- [YOUR TASK]: With the pictures left aside, write out exactly the lines of the listing below from the line with "Image resolution: width=1290" to the line with "Task: Tap the sneaker product thumbnail", both included, and only those.

- [PROVIDED INFORMATION]:
# # # # # # #
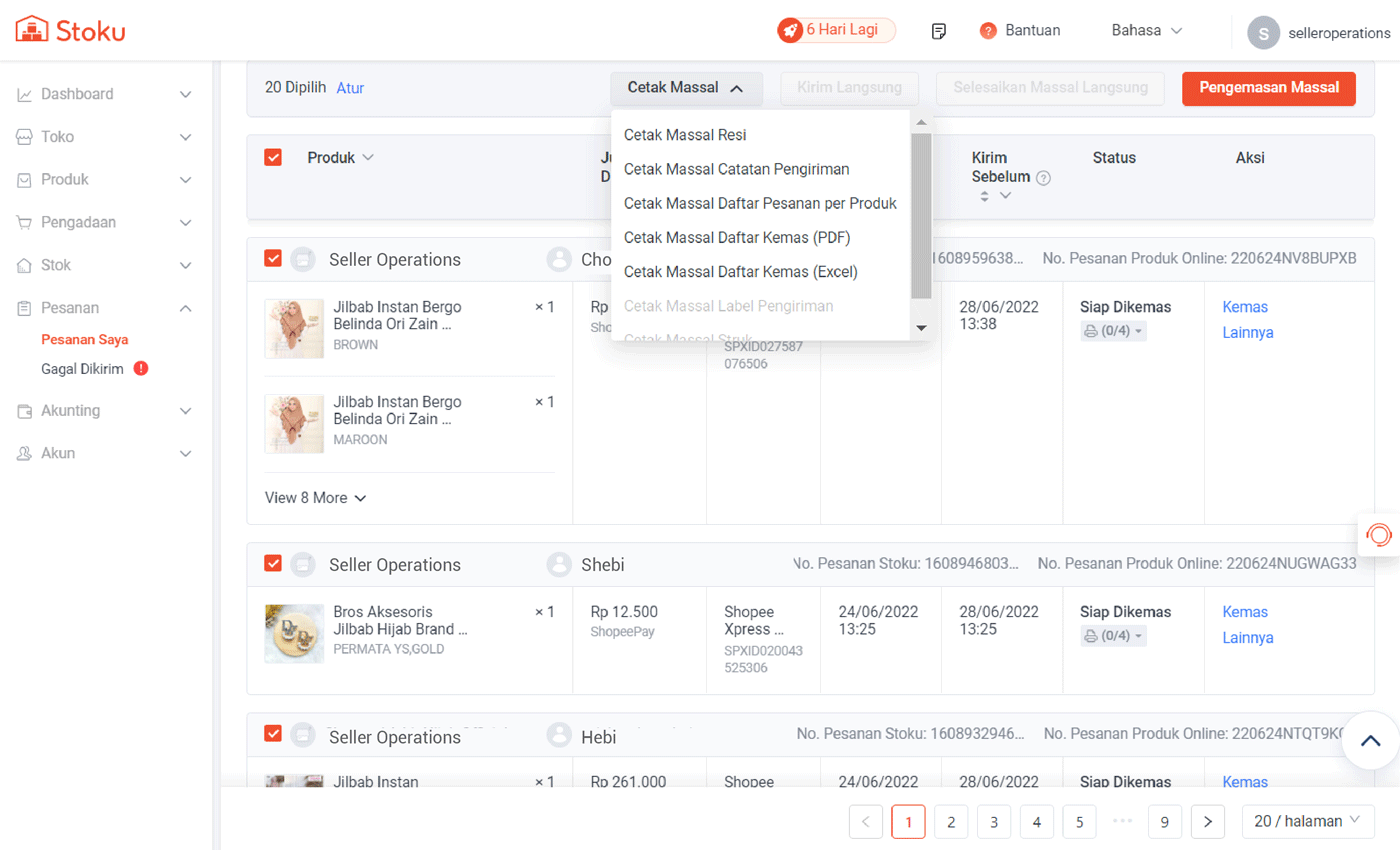This screenshot has width=1400, height=850.
Task: Click the Pengemasan Massal button
Action: (x=1268, y=88)
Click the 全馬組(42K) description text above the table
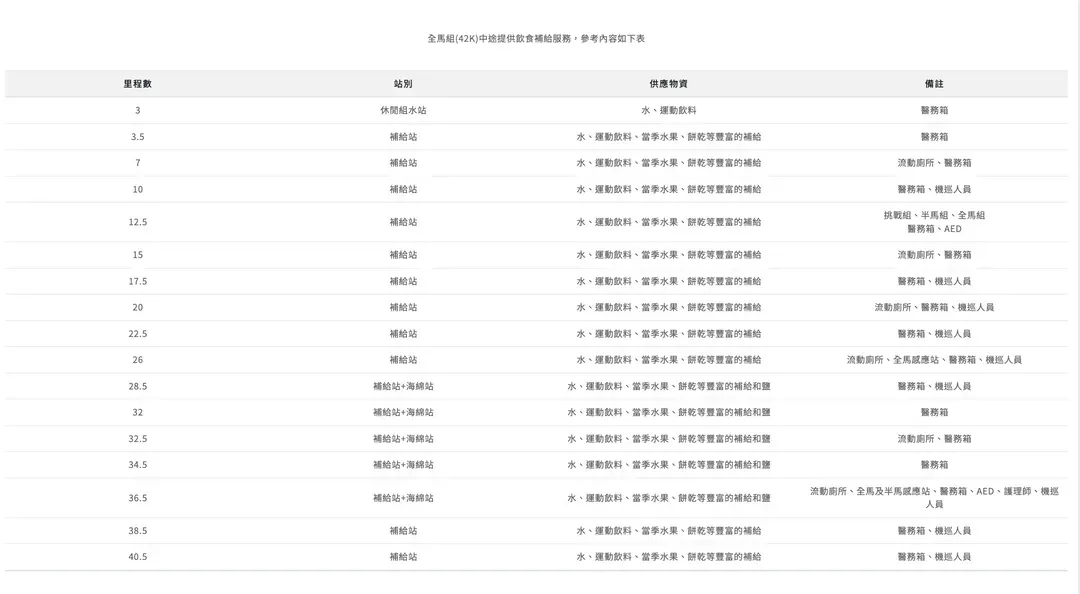 coord(536,38)
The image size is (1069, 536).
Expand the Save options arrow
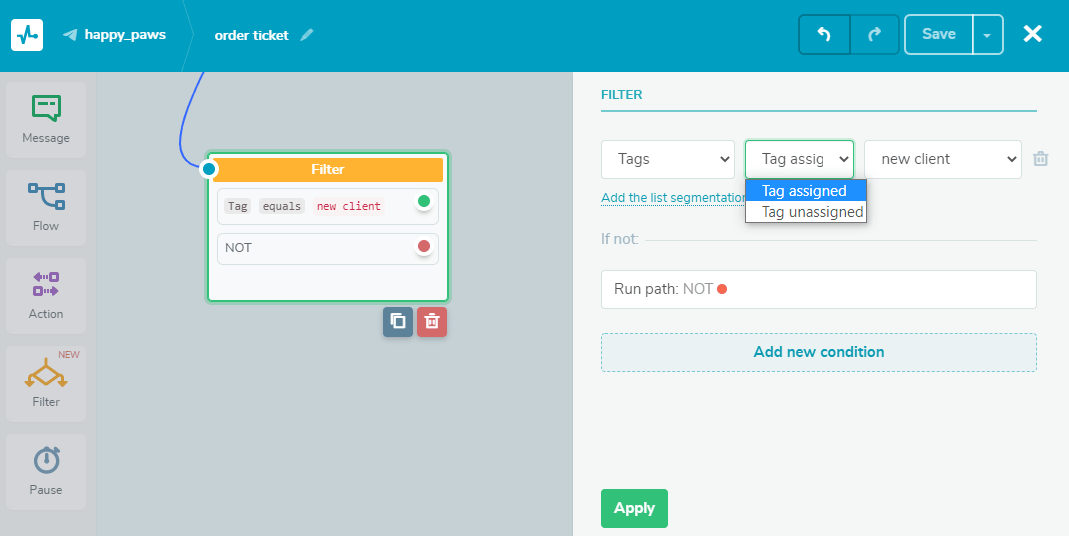pos(987,35)
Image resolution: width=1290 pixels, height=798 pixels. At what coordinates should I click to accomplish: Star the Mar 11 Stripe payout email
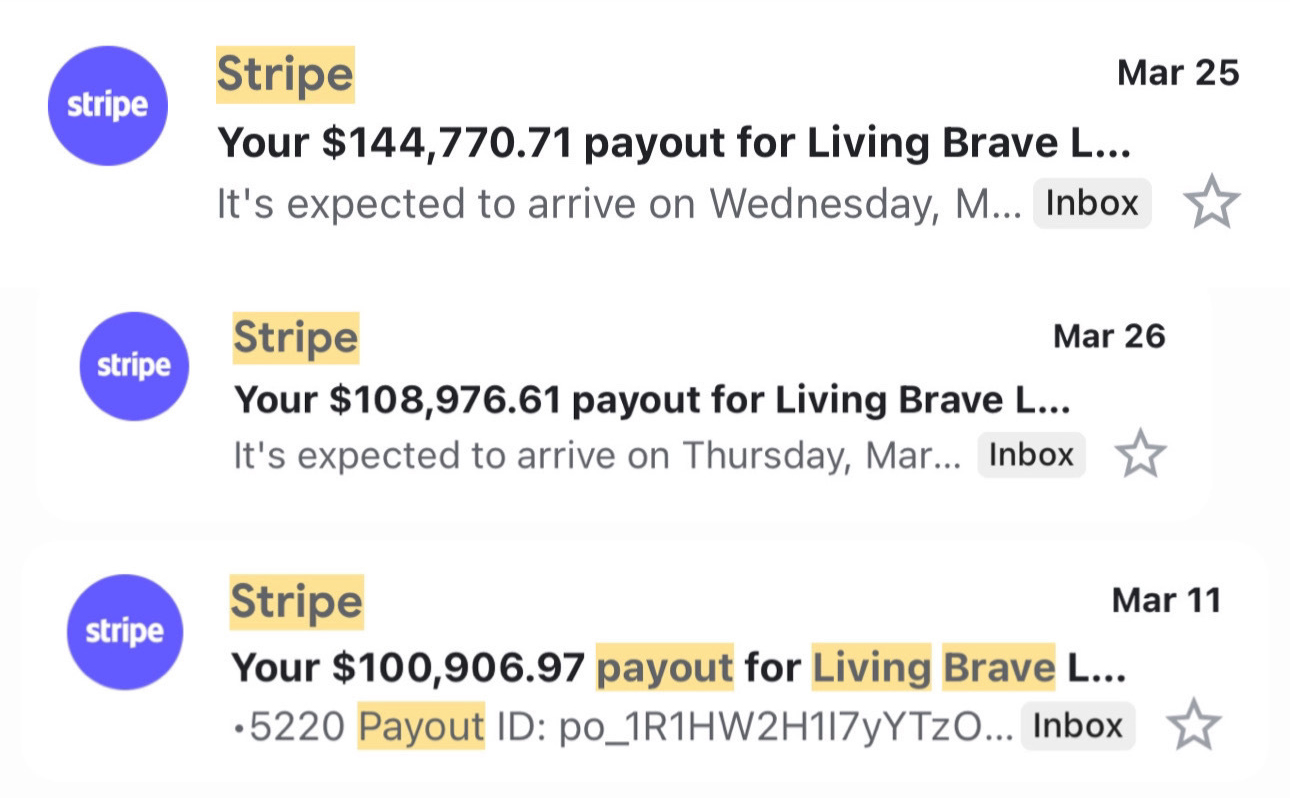coord(1194,725)
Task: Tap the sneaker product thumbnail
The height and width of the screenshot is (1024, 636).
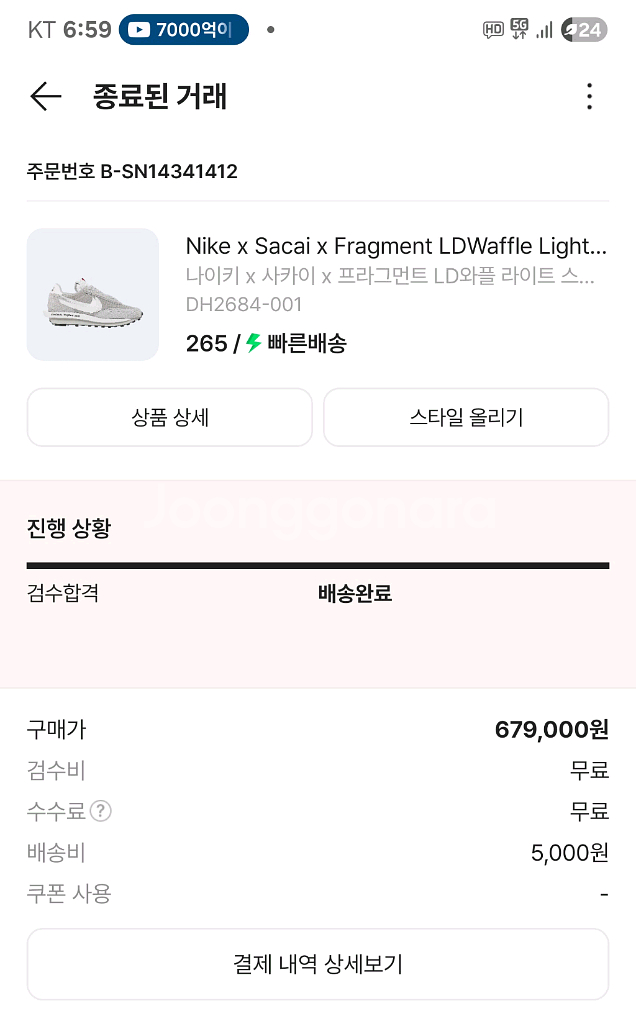Action: [x=93, y=295]
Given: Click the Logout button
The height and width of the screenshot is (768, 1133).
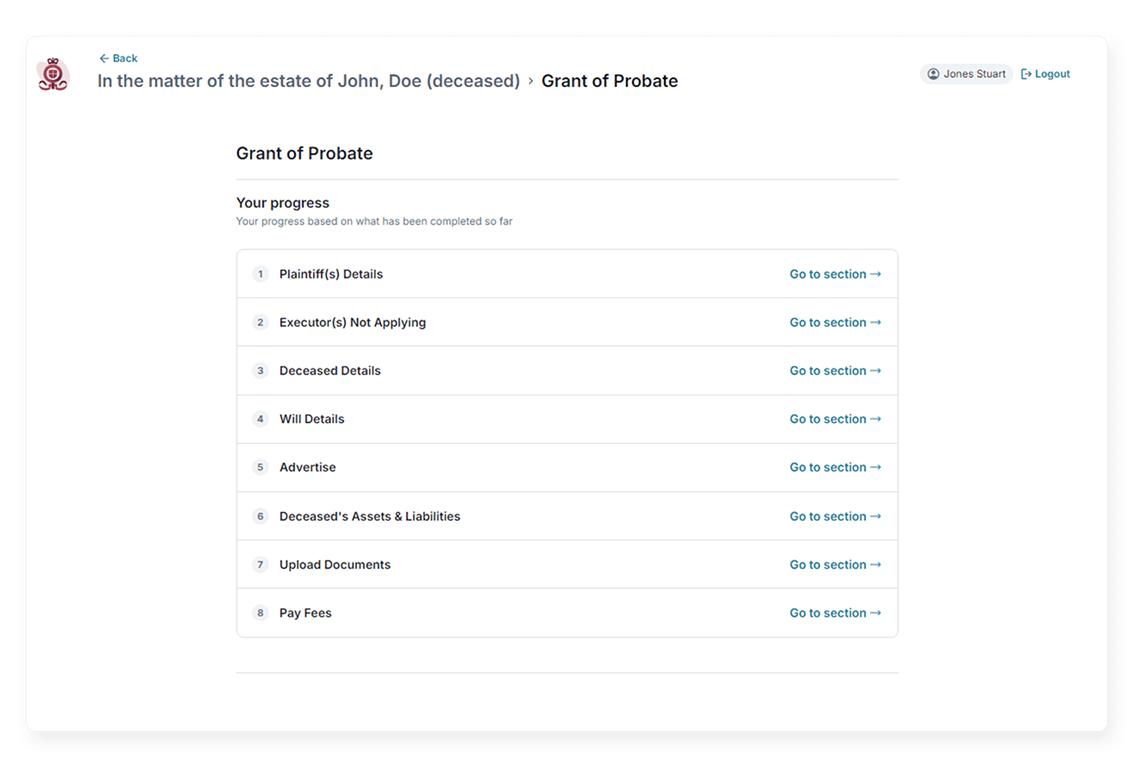Looking at the screenshot, I should pos(1046,74).
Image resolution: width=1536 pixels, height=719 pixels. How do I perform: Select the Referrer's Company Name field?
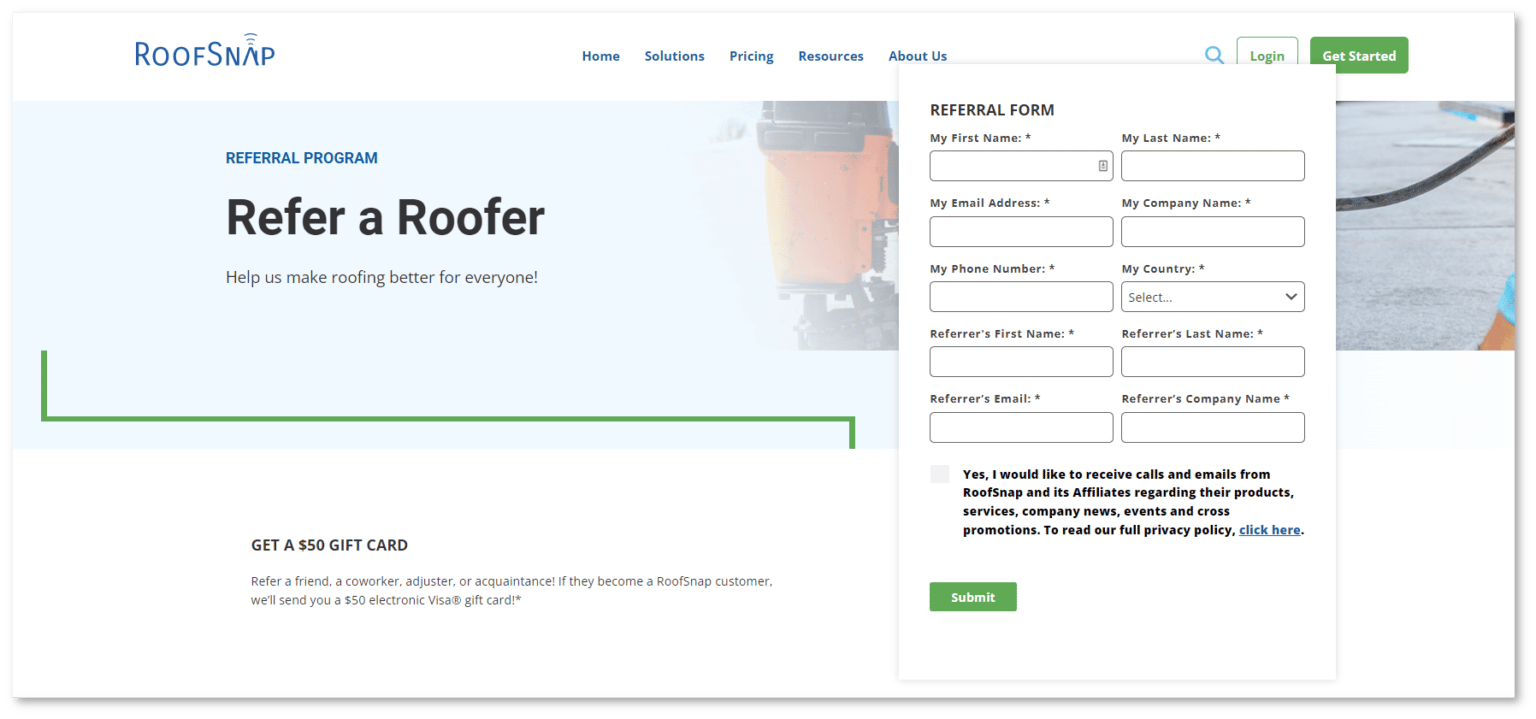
# # # # # # #
- [TASK ANSWER]:
Image resolution: width=1290 pixels, height=798 pixels. At what coordinates should I click to accomplish: Star the Mar 11 Stripe payout email
coord(1194,725)
Task: Tap the sneaker product thumbnail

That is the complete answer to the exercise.